BILL NUMBER: SB 492	INTRODUCED
	BILL TEXT


INTRODUCED BY   Senator Liu
   (Principal coauthor: Assembly Member Brown)

                        FEBRUARY 26, 2015

   An act to add Section 14132.279 to the Welfare and Institutions
Code, relating to Medi-Cal.


	LEGISLATIVE COUNSEL'S DIGEST


   SB 492, as introduced, Liu. Coordinated Care Initiative: Consumer
Bill of Rights.
   Existing law provides for the Medi-Cal program, which is
administered by the State Department of Health Care Services, under
which qualified low-income individuals receive health care services.
The Medi-Cal program is, in part, governed and funded by federal
Medicaid Program provisions. One of the methods by which these
services are provided is pursuant to contracts with various types of
managed care health plans. Existing federal law provides for the
federal Medicare Program, which is a public health insurance program
for persons 65 years of age and older and specified persons with
disabilities who are under 65 years of age.
   Existing law, the Coordinated Care Initiative (CCI), requires the
department to seek federal approval pursuant to a Medicare or a
Medicaid demonstration project or waiver, or a combination thereof,
to establish a demonstration project that enables beneficiaries
dually eligible for the Medi-Cal program and the Medicare Program to
receive a continuum of services that maximizes access to, and
coordination of, benefits between the programs.
   This bill would establish the Coordinated Care Initiative Consumer
Bill of Rights, which would set forth rights to which an individual
receiving care under the CCI would be entitled, including, but not
limited to, rights to self-direction and choice, quality,
flexibility, and accessibility of service, cultural competence, and
an appropriate grievance and appeal process, as specified. The bill
would require the department to make the information available to the
public, as specified.
   Vote: majority. Appropriation: no. Fiscal committee: yes.
State-mandated local program: no.


THE PEOPLE OF THE STATE OF CALIFORNIA DO ENACT AS FOLLOWS:

  SECTION 1.  Section 14132.279 is added to the Welfare and
Institutions Code, to read:
   14132.279.  (a) This section shall be known, and may be cited, as
the Coordinated Care Initiative Consumer Bill of Rights.
   (b) A consumer under the Coordinated Care Initiative shall have
all of the following rights:
   (1) The right to self-direction. The individual shall have the
option to coordinate his or her care and services. If due to
cognitive impairment the individual is unable to do so, a statutory
option should be made available to allow for a surrogate or informal
caregiver chosen by the individual to coordinate care.
   (2) The right to choice.

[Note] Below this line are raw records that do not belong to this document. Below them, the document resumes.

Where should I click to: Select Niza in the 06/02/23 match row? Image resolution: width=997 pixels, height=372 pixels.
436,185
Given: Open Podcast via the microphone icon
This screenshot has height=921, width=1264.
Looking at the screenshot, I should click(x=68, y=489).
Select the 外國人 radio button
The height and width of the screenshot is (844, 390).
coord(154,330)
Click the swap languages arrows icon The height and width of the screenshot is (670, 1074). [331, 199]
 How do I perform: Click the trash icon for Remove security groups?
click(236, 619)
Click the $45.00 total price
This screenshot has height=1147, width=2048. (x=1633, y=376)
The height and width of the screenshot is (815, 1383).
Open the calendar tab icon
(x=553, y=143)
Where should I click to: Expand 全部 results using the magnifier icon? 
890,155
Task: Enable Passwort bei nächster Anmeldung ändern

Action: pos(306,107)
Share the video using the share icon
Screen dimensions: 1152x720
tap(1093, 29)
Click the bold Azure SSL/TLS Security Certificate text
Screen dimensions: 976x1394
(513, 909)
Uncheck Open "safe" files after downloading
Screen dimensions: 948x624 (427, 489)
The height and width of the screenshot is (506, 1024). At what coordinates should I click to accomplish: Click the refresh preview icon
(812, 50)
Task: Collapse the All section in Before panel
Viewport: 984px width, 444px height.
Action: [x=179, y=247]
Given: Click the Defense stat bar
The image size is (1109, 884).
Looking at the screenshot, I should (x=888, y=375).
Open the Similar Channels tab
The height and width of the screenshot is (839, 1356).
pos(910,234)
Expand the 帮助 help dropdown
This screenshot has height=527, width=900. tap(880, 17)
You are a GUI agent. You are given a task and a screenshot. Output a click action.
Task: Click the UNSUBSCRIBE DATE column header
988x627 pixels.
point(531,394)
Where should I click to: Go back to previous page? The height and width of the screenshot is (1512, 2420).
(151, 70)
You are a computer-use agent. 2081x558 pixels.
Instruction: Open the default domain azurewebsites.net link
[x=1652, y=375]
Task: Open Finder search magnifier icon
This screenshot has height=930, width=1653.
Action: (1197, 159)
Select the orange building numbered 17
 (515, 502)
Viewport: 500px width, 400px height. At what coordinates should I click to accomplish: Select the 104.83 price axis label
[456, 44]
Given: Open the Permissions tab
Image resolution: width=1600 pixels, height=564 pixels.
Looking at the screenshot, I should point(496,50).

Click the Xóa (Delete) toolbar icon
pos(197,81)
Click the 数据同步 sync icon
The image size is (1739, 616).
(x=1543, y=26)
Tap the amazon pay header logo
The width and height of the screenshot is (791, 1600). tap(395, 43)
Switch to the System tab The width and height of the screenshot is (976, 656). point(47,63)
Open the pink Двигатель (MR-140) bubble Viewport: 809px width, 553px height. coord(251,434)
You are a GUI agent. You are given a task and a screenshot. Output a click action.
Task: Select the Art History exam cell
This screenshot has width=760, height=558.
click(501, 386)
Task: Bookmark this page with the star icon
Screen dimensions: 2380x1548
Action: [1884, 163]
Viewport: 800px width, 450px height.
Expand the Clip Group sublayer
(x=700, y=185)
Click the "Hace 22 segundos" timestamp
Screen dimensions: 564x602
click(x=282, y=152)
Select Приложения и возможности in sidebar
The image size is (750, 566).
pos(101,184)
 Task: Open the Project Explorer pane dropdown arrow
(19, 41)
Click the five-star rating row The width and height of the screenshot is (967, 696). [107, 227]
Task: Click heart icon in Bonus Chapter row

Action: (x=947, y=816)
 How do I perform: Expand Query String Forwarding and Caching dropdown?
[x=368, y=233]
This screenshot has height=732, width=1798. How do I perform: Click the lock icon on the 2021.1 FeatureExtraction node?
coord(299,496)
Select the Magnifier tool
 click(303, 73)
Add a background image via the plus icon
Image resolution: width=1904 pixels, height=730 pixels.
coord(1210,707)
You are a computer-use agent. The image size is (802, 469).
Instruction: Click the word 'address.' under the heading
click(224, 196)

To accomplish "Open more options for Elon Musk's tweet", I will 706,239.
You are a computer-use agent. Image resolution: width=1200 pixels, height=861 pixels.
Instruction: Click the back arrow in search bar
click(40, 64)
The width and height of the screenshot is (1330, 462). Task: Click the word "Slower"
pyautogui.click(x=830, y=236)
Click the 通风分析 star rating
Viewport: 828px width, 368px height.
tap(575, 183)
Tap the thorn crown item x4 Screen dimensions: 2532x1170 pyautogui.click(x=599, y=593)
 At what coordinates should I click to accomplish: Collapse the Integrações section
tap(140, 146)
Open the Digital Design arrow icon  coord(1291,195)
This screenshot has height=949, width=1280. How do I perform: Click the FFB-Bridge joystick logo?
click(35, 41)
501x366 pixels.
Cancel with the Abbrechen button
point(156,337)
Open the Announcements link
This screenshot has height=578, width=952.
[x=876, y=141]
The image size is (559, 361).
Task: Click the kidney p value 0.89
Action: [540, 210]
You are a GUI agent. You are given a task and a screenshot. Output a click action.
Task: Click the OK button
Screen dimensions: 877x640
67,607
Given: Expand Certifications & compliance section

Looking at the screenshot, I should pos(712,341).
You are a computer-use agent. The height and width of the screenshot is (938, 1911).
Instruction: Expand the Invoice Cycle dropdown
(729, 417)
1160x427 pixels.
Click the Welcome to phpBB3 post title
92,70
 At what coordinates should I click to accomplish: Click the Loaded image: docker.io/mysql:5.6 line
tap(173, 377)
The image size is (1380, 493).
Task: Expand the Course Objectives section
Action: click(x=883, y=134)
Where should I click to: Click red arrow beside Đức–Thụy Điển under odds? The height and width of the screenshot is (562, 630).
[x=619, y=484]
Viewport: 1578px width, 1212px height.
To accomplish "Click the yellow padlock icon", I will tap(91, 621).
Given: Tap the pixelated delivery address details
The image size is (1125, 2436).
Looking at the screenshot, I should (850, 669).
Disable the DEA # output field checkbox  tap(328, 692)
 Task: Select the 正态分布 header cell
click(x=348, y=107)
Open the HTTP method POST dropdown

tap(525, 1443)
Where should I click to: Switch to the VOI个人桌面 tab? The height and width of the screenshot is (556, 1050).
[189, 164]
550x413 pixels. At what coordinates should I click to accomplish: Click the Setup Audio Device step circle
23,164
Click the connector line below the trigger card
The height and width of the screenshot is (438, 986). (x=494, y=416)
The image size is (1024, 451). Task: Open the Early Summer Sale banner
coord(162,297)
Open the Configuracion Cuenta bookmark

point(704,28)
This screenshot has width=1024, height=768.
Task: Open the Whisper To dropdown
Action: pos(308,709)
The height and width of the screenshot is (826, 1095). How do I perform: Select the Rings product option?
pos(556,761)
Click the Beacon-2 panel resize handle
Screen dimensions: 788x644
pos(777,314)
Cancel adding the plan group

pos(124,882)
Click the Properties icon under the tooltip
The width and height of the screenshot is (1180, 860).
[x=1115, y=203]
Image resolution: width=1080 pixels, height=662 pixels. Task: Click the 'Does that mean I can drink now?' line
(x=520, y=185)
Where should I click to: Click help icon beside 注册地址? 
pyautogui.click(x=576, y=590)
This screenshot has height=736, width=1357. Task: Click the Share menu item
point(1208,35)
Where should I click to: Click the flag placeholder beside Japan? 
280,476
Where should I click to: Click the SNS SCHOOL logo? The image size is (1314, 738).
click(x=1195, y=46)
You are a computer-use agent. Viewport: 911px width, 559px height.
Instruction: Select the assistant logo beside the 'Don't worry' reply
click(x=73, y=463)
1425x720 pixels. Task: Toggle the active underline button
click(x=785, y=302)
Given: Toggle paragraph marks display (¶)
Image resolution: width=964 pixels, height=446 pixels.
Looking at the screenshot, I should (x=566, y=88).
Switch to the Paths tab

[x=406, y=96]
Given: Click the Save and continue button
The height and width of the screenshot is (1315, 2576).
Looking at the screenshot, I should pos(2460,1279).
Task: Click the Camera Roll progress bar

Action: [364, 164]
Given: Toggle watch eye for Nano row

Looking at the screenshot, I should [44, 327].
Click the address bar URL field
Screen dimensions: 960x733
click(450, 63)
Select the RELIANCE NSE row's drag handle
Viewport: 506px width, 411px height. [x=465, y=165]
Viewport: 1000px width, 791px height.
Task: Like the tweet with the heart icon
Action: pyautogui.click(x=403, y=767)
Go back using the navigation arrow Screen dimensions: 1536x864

Plan networks should ensure that
individuals have access to, and choice of, a range of providers and
settings across the continuum of care, including health care
services, behavioral health services, and long-term services and
supports.
   (3) The right to coordination. An individual shall have access to
care coordination, in accordance with his or her needs and
preferences.
   (4) The right to integration of services. Services shall be
delivered to the individual in an integrated manner, regardless of
the source of payment.
   (5) The right to flexibility. Services within a plan's contracted
services shall meet the individual's changing needs and incorporate
new modes of service and supports.
   (6) The right to quality. All services and supports shall be of
high quality and shall be personcentered. Statutory standards be
established should to provide a mechanism for enforcement.
   (7) The right to cultural competence. Individuals shall have
access to threshold language services. Services should be appropriate
and responsive to the needs of all populations.
   (8) The right to accessibility. Services and information shall be
easy to access. In accordance with the federal Americans with
Disabilities Act, services shall be delivered in a manner that is
physically, cognitively, and programmatically accessible.
   (9) The right to personal assistants and caregivers. The system of
care shall support the role of quality paid and unpaid caregivers,
including family caregivers, and shall recognize the importance of
workforce development, caregiver needs assessment, and the
availability of training.
   (10) The right to independence. Services across the continuum
shall support maximum independence, full social integration, and
quality of life.
   (11) The right to grievances and appeals. Participants shall have
access to an independent grievance and appeals process. Access and
resolution shall be prompt, without disruption in service delivery.
   (12) The right to timeliness. All services and supports shall be
delivered in a timely manner, in order to ensure the individual's
optimal health and functioning.
   (c) The department shall post the Coordinated Care Initiative
Consumer Bill of Rights on its Internet Website, and shall also
provide copies to members or the public upon request. The department
shall make the bill of rights available to the public in prevalent
languages.